§ **Objetivo**
En el texto de despedida a Gigis, ¿con qué prenda estaba cubierto cuando se durmió en brazos la noche anterior a su muerte?

§ **Fragmento extraído**
________________________

Úlima imágen: And she fell in love, Katja Faith.

julio 01, 2009

Adiós, Gigis.

Lo supe desde aquél Febrero de 2007 (cuando comenzó nuestra aventura), pero no quería que llegara ese día. Tristemente ayer llegó. Me dijeron que duraría de 2 a 3 años. Bueno, pues él acababa de cumplir 2 años 4 meses. Ayer se me fue. Se despidió de mí y del mundo. Era alrededor de la una de la tarde.
No alcanzó a terminarse su bote de semillas, no alcanzó a comerse completo el huevo duro que le preparé. No alcanzó a usar todo el aserrín que le quedaba. No volvió a correr en su rueda desde hace semanas. No volveré a limpiar sus ojos con manzanilla para curarlos.
Ya no lo veré tomando agua todas las noches, ni le daré semillas de girasol en la boca, observado cómo poco a poco se inflan sus cachetes.
Ya no comerá zanahoria en cuadritos, ni uvas, ni lechuga, ni nada. Su boca no volverá a abrirse nunca más. Sus bigotes ya no se moverán de lado a lado como cuando intentaba reconocer el aroma de las cosas, o el mío.
Lo cierto es que la noche anterior a su muerte caminó por última vez. Lo hizo para recostarse en mí. Yo lo abracé fuerte y lo apreté para darle calor. Se durmió en mis brazos cubierto con mi sudadera verde. Estaba frío. Su cuerpo ya no irradiaba calor para calentarse solo. En mi regazo encontró un lugar cómodo para dormir. Ya no olía bien. Desde ese momento supe que sería su última noche, pues ellos no acostumbran a estar quietos en brazos de la gente, siempre tienen tendencia a escapar. Estuve con él hasta las cuatro de la mañana. Entonces lo metí a su cama y le puse a lado el calentador. Debajo de él coloqué un calcetín para que estuviera un poco más caliente. Cuando desperté, a las 10:20 AM, lo fui a ver. Seguía en la misma posición en la cual lo acosté 6 horas antes. Entonces lo supe. Lo tomé en mis brazos y lo acerqué al calentador. Estaba helado. Su panza estaba morada y no movía ni un músculo. Sabía que estaba vivo porque su pecho aún se elevaba con cada respiración y porque sus ojos se abrieron, para no cerrarlos más. Dejó de parpadear. Le di unas gotas de agua, las cual difícilmente él tomó. Sólo se movió su boca un poco. Estuvimos así un rato.

________________________

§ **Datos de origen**
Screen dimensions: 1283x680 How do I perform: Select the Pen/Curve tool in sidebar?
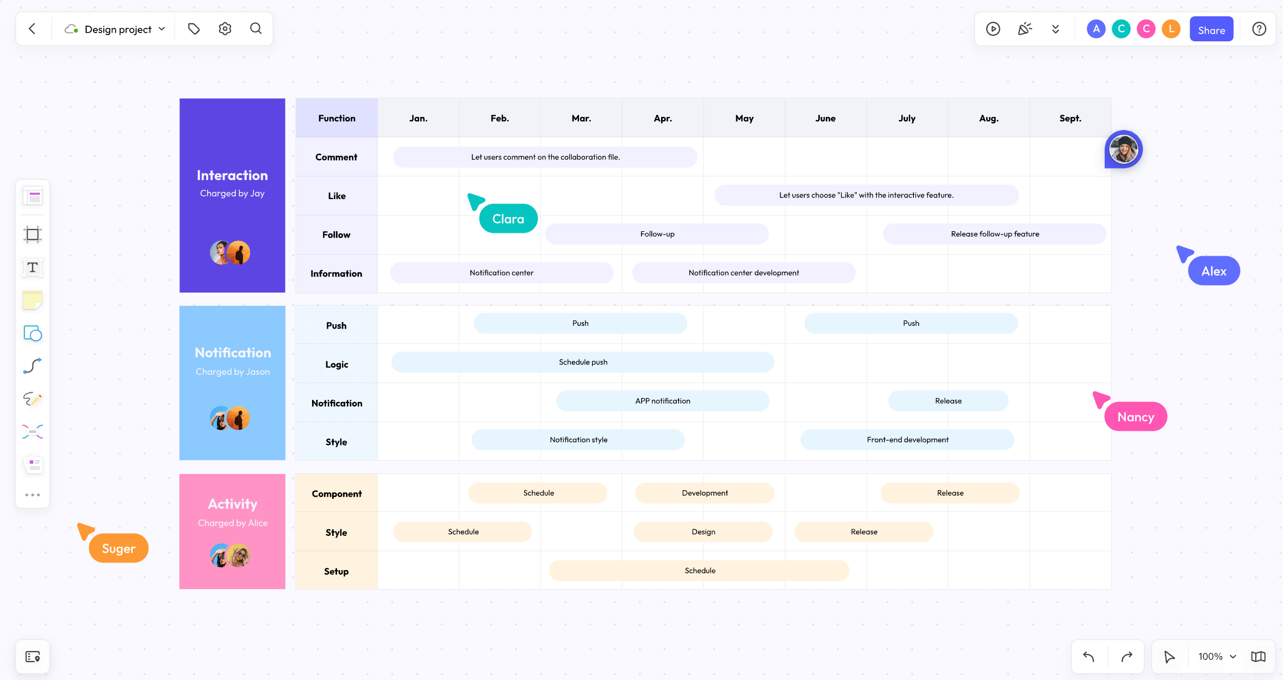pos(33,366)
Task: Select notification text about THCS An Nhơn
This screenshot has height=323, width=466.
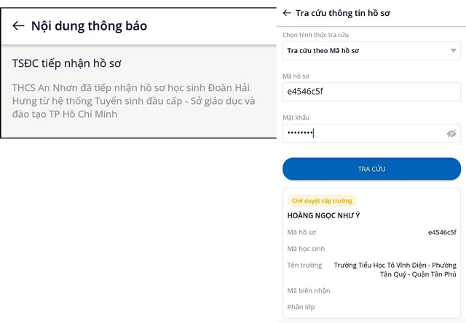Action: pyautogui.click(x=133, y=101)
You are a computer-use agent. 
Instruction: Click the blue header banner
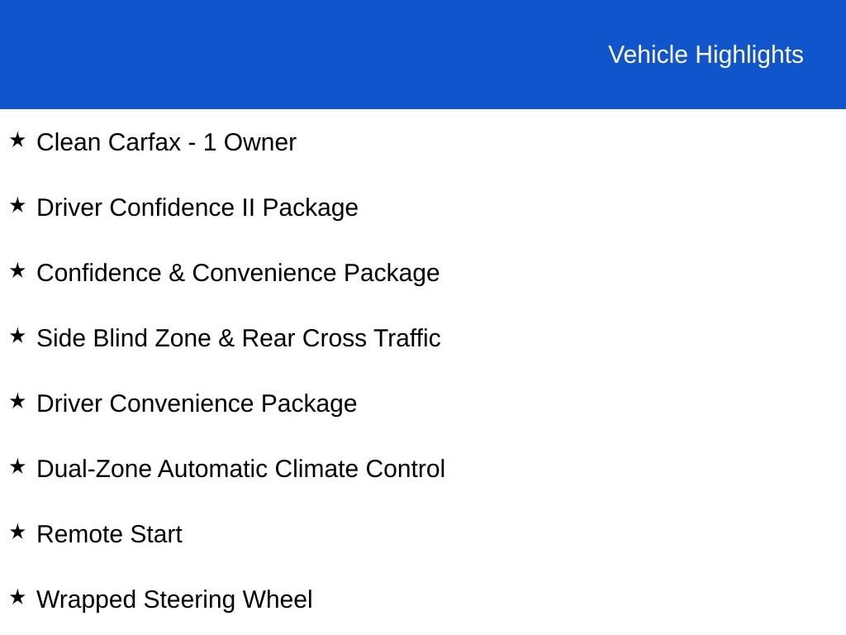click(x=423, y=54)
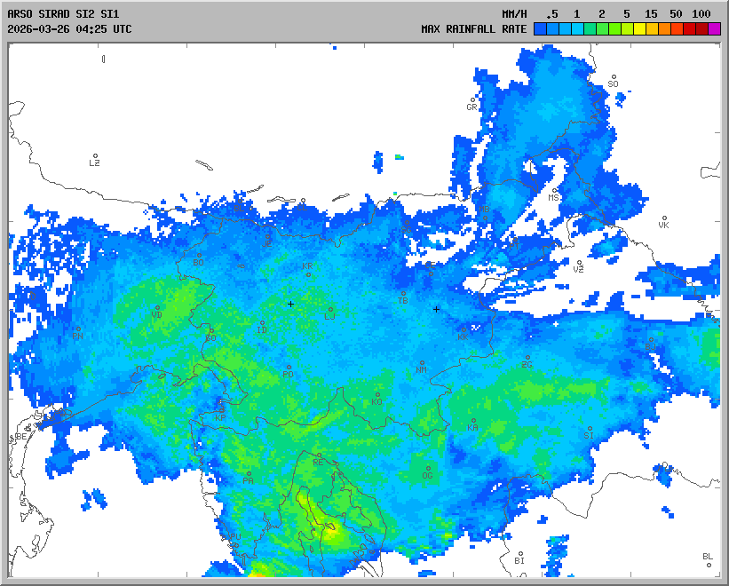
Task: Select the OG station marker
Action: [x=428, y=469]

________________________

§ **Respuesta**
Con una sudadera verde.